This thread has moved quickly. Anyway, after some clarification, I think it is perfectly fine to have a setting where the assumption is that everyone will have some level of magic. If the mechanics have a flaw system of some sort, you could have a non-magic/magic adverse flaw, like some systems set in the modern day have a flaw about technology use. This kind of setting will not appeal to some players, but that is pretty much the case for any setting really.
Yeah that is definitely an option, I just wonder if there might be value in finding a place that makes sense without a “magical Luddite” flaw or whatever. At this point I may have to make a different thread for the idea of having to eschew magic in order to train and maintain the ability to shut magic down and be especially resistant to it.
In my world I do have an order of knights who serve the Red Dragon of Wales, who specialize in countering magic. Right now they have allies who are part of secret orders that preserved what they could of the old Druidic traditions and adapted them over the centuries, I could make the dichotomy much clearer and have the Knights rely entirely on the Druidic Orders for magical work.

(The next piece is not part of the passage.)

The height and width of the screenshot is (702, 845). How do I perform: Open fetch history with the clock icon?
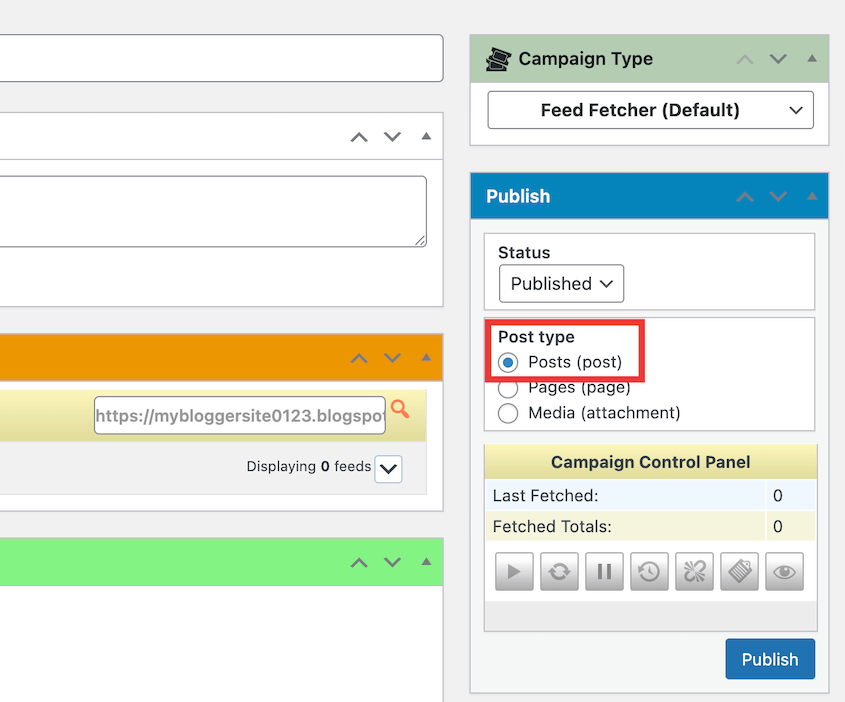(648, 571)
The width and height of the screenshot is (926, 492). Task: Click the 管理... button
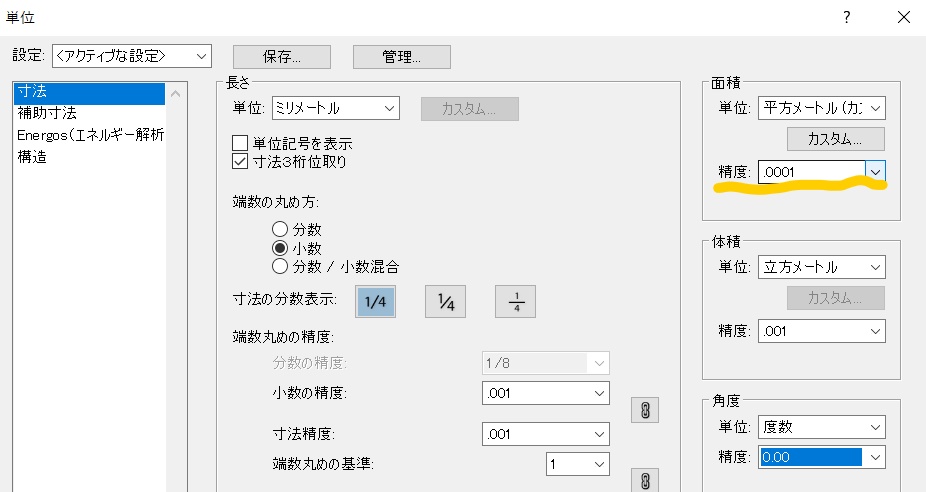point(401,56)
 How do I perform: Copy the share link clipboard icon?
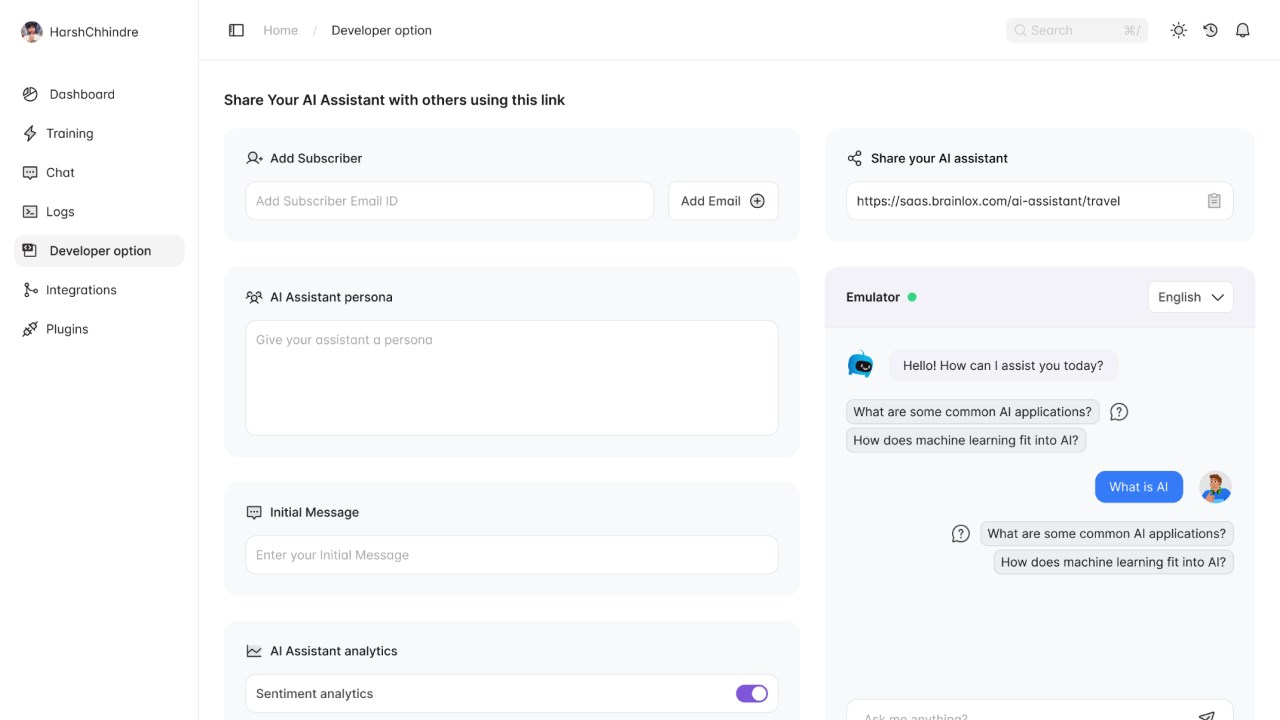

The question is, would that provide a good basis for fully mundane characters for the people who want them, or would it be a waste of effort I could put elsewhere. I don’t know.
Most fantasy authors are not sociologists, or experts in human behavior. They tend to write monocultures and sketches of cultures, and do not have time for nuance as their character tries to defeat Gororath the acid-spewing great wyrm, or whatever it is.
That’s bad writing. Like…even mediocre authors do a little research and spend
some time thinking about how to make their world make sense, and features some noticeable degree of nuance.
When you say that no group has ever tried, I think you are mistaking "tried" for "succeeded". Maybe groups have tried, but didn't manage to have an impact, for social, political, technical, or economic reasons, and so don't really bear mentioning as Gorgorath melts the city walls with its caustic emissions. An extended discussion about how one group tried, but failed, to teach magic broadly a hundred years ago, and if they'd succeeded, today Gorgorath would be met with an onslought of a thousand fireballs, but since they didn't the hero's love interest got swallowed whole, may not be a great story beat.
I’m probably not mistaking the intent of my own words, but skipping past that, being threatened by a big monster wouldn’t stop people from trying to develop better weapons, and vanishingly few fantasy stories I’ve ever read feature societies that are constantly under threat.
This seems pretty tangential, as well. Why are we arguing the fine particulars of fantasy worldbuilding instead of discussing the question of why characters in a world where they could learn magic would choose not to, what might allow such characters to exist and make sense for the benefit of players with that preference in spite of magic being generally learnable and not evil or dangerously erratic, and why in worlds like Eberron do we not see more magic in the use of “mundane” warriors?
In my Eberron any “professional” soldier/mercenary/whatever will generally spend the time to learn a couple rituals and cantrips so they have enough magical grounding to use a combat wand or stave, and every nation has soldiers who can perform some apprentice level magewright tasks, at least, because every martial tradition recognized the practical benefits of doing so, outside of maybe ancient Dakaan.
Also, the world not viewing magic as evil of inherently dangerous sounds like a generalization eliding into a mono-cultural trait. What does it mean that "the world doesn't view" things a certain way? What percentage of the population does that mean? How reasonable is it to expect a very high percentage of the population to share the same belief and be correct at the same time?
Does the world view electricity as inherently dangerous or evil? No. There being pockets of groups who do doesn’t make the general statement false. We are not obligated to constantly provide caveats and addendums to every general statement we make.
I feel like there are a number of assumptions that many people default to in these discussions, which all boil down to "magic is just like technology":
- Magic is generally safe to use.
- Magic can be used by anybody.
- Magic is not shackled to a particular scarce resource.
- Magic offers practical benefits in every sphere of human life.
Take any one of these away, and there's no question why you'd have non-magic-using people. Arcane magic in Dark Sun, for example, violates #1 and #3: Magic is very unsafe, and it depends on a scarce and dwindling resource. (A lot of early D&D fiction also implies that magic requires inborn talent, violating #2; but I'm not sure if that's ever been explicitly stated in Dark Sun.)
I think you can take 4 away no problem, as long as it provides practical benefits to some common facets of life. 2, is also a matter of degree but also of things like “is it inherited?” and “is it purely inherent or do people without the spark or whatever just have to work harder and are more limited?” and especially “how common is the spark or whatever?”
But of course in the OP I do assume everyone can learn at least some magic, in hopes of giving the thread a little bit of direction.